--- start SUPPLIED PASSAGE ---

Pig and Hive - A comparative study | Pig and Hive Interview questions | Difference between Pig and Hive | Features of Pig and Hive
Win or Draw? PIG Vs HIVE !!!
This article deals the features of PIG and HIVE.
Often, the developers are in the position to choose the correct technology to satisfy their business requirements. In Hadoop, PIG and HIVE are pronounced similarly and they give almost similar results. But what technology will fit for particular business requirement?
Here, a complete list of features is listed for both PIG and HIVE.
PIG and HIVE:
Type of flow:
PIG is a procedural data-flow language. A procedural language is executing step-by-step approach defined by the programmers. You can control the optimization of every step.
HIVE looks like SQL language. Thus, it becomes declarative language. You can specify what should be done rather how should be done. Optimization is difficult in HIVE since HIVE depends on its own optimizer.
Ease of use:
PIG requires some additional time to learn since the syntax is new and different.
HIVE is very special since it almost looks like SQL. Developers seeing HIVE commands are excited to use it.
Nature of usage:
PIG is recommended for Programmers and software developers. The main reason is its efficiency in computing. When your query becomes complex with most of joins and filters, then PIG is strongly recommended.
Hive is mostly in Analytics area. Ofcourse, it rules the analytics in Hadoop. (Datawarehouse solution). While generating the reports, people prefer to code in HIVE than PIG. If your query has minimum of joins and filters you can go ahead with HIVE. On the other hand, if the query has lot of joins, HIVE may degrade the performance.
Type of Data:
PIG handles both structured and unstructured data efficiently.
Hive handles structured data very efficiently.
PIG represent data in term of variables. Whenever, you want to store an intermediate result, then it is easy to store that in a variable and you can refer it later.
HIVE represent data in terms of tables. It is difficult to store the intermediate result in HIVE. (You have to create a table and insert the values from another table). Thus, when a complex query comes into picture, HIVE code may exceed hundred of lines.
PIG code can be debugged in Local.
Debugging HIVE code in local is complex and time consuming.
Writing user defined functions (UDF) is easy with PIG.
UDF in HIVE is complex.
PIG requires a bit more maintenance than HIVE.
Maintenance in HIVE is very easy.
In PIG, you may not retain the values of variables. Every time you have to rerun the PIG code to get the value from a variable.
In HIVE, the tables (external) will remain with life even you quit the session. This is because the external tables will still point to HDFS file.
PIG development may require more time than HIVE. But it is purely based on the familiarity with PIG code.
Being a SQLish language, the development time will be very less.
RDBMS to PIG compatibility is slightly complex since the code syntax of PIG is entirely different.
Most of the SQL statements that you executed in your RDBMS already can be put in directly in HIVE. It will work. Only few things need to be modified compared to RDBMS SQL.
Handling BIG data:
PIG efficiently handles more amount of data.
HIVE sometimes leads to memory overflow or deceptive performance. However, several parameters are there to adjust and address the issue.
Giants with these Giants:
PIG - used by Yahoo!, Twitter, LinkedIn
HIVE - used by Facebook.

--- end SUPPLIED PASSAGE ---
--- start DATA SEGMENT ---

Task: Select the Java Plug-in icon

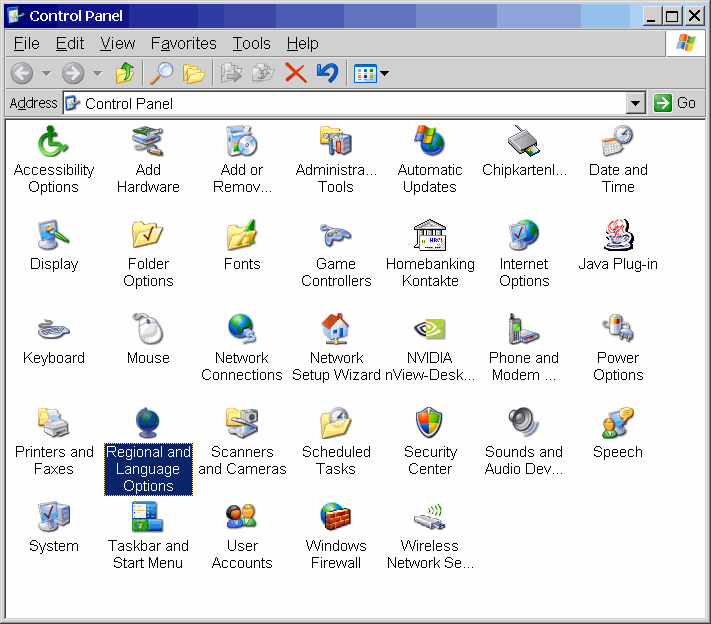Action: pyautogui.click(x=618, y=236)
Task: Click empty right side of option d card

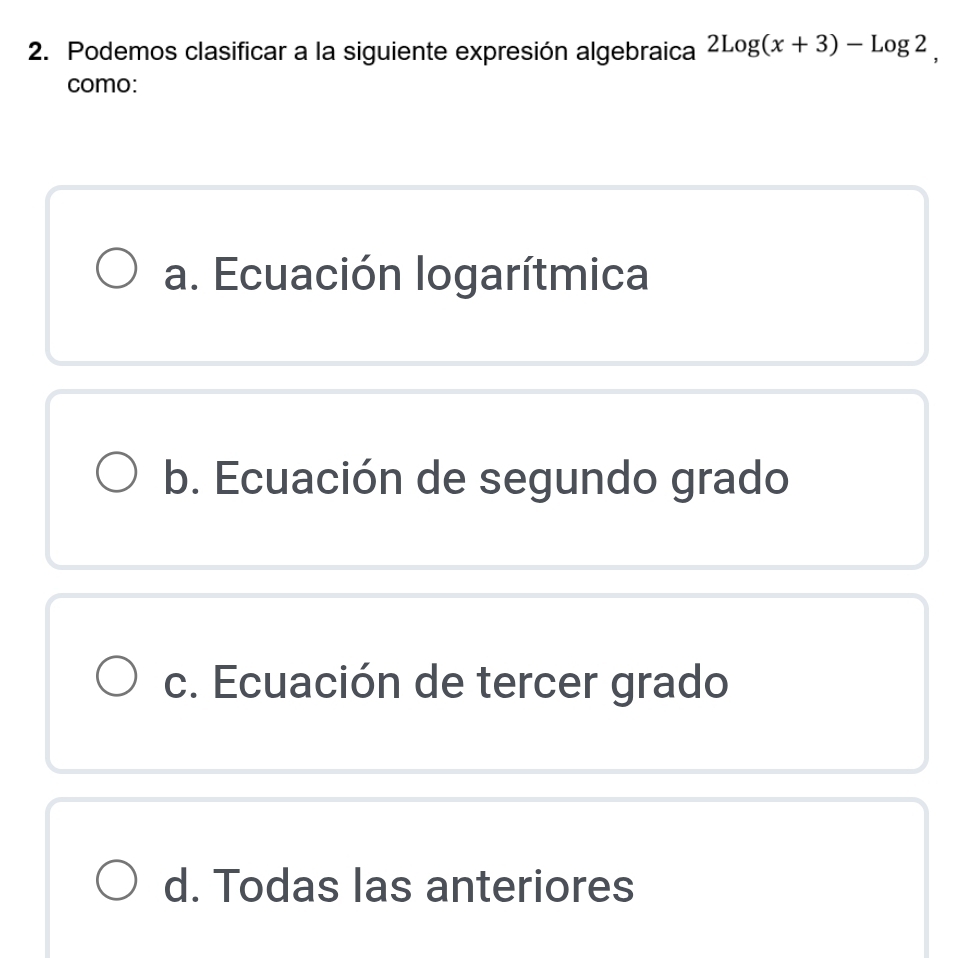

--- end DATA SEGMENT ---

TASK OBJECTIVE:
Reproduce the passage of the Pig and Hive comparison above word for word, starting at "UDF in HIVE" and ending at "to RDBMS SQL.".

SOLVED EXERCISE:
UDF in HIVE is complex.
PIG requires a bit more maintenance than HIVE.
Maintenance in HIVE is very easy.
In PIG, you may not retain the values of variables. Every time you have to rerun the PIG code to get the value from a variable.
In HIVE, the tables (external) will remain with life even you quit the session. This is because the external tables will still point to HDFS file.
PIG development may require more time than HIVE. But it is purely based on the familiarity with PIG code.
Being a SQLish language, the development time will be very less.
RDBMS to PIG compatibility is slightly complex since the code syntax of PIG is entirely different.
Most of the SQL statements that you executed in your RDBMS already can be put in directly in HIVE. It will work. Only few things need to be modified compared to RDBMS SQL.